LTC VLADIMIR PENIAKOFF DSO, MC—THE MAN THEY CALLED POPSKI
I made reference to POPSKI’S PRIVATE ARMY yesterday, and you probably thought I was joking. Not so. It really did exist, and it was highly effective. Popski (see above photo) wrote a truly fascinating book about the whole business after the war—and then died of a brain tumor in 1951. I have always felt he died happy. His private army was his life’s work.
I have long been of the view that the regular military would be vastly better off if they learned a few lessons from Popski’s experiences. For instance he matched a talent for fast-paced maneuver warfare with formidable firepower—he even came up with a flame-thrower jeep. Sadly, that does not seem to be the case.
The following is an extract from Wiki.
PPA was unusual in that all recruits, including officers, reverted to lowest rank on joining – Private or Lieutenant. The unit was run quite informally: there was no saluting and no drill, officers and men messed together, every man was expected to know what to do and get on with it, and there was only one punishment for failure of any kind: immediate Return To Unit. It was also efficient, having an unusually small HQ.
Three fighting patrols, each of 18 men in six jeeps, and one Tactical HQ patrol of four jeeps were formed and given great autonomy. Each jeep was armed with .50in and .30in machine guns, giving the patrols immense firepower for their size. The men trained hard for amphibious, mountain and parachute operations, demolition and counter-demolition, reconnaissance and intelligence gathering.
They were deployed in many roles, often clandestine, and for several months even operated as regular front line troops, holding a sector of the Allied front line that was badly depleted after the withdrawal of forces for the D-Day landings in Normandy, nipping around in their jeeps to fool the Germans into believing that they were opposed by much larger units.

# # # #

## [Work item]
Write out word for word the part of the Popski piece that begins with the words containing "LTC VLADIMIR PENIAKOFF" and ends with "his life’s work.".

# # # #

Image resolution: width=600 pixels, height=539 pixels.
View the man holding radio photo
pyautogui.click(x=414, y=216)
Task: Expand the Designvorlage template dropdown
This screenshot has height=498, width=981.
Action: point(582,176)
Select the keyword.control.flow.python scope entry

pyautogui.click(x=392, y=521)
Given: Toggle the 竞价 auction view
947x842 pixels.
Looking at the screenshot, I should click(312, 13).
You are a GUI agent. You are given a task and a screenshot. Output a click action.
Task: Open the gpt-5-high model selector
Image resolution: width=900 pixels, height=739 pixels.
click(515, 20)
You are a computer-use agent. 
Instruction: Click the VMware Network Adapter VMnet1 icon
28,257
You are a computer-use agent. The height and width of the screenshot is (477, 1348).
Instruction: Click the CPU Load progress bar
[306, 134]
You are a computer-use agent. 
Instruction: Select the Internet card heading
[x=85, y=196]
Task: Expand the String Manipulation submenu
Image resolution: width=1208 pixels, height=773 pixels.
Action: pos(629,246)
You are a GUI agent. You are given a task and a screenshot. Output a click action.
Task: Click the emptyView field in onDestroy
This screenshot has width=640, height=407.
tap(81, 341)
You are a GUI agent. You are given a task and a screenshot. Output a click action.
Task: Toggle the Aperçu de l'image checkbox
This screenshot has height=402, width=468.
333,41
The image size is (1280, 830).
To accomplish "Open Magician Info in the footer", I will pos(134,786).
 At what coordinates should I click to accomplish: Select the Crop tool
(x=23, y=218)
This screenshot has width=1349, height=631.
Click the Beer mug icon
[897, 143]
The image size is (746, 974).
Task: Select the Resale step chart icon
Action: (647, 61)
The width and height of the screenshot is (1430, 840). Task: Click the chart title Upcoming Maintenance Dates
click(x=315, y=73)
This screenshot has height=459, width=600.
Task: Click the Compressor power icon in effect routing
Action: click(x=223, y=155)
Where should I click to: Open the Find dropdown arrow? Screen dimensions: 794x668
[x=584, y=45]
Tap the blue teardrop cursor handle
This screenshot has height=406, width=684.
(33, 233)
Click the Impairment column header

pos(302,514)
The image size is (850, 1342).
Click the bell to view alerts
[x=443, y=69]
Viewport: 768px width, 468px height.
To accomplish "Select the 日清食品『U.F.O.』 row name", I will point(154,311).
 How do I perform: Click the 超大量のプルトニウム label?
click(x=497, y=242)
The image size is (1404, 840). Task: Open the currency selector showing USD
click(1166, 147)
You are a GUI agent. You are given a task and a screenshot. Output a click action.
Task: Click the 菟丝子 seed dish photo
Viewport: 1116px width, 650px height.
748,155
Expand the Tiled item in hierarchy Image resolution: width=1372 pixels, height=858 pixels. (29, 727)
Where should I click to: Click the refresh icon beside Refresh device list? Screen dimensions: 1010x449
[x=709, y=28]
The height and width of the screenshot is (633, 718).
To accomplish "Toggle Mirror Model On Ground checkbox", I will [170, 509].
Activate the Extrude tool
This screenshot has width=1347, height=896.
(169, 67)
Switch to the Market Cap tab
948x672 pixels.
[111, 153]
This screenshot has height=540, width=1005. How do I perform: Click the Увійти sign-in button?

# # # #

## [Your solution]
LTC VLADIMIR PENIAKOFF DSO, MC—THE MAN THEY CALLED POPSKI
I made reference to POPSKI’S PRIVATE ARMY yesterday, and you probably thought I was joking. Not so. It really did exist, and it was highly effective. Popski (see above photo) wrote a truly fascinating book about the whole business after the war—and then died of a brain tumor in 1951. I have always felt he died happy. His private army was his life’s work.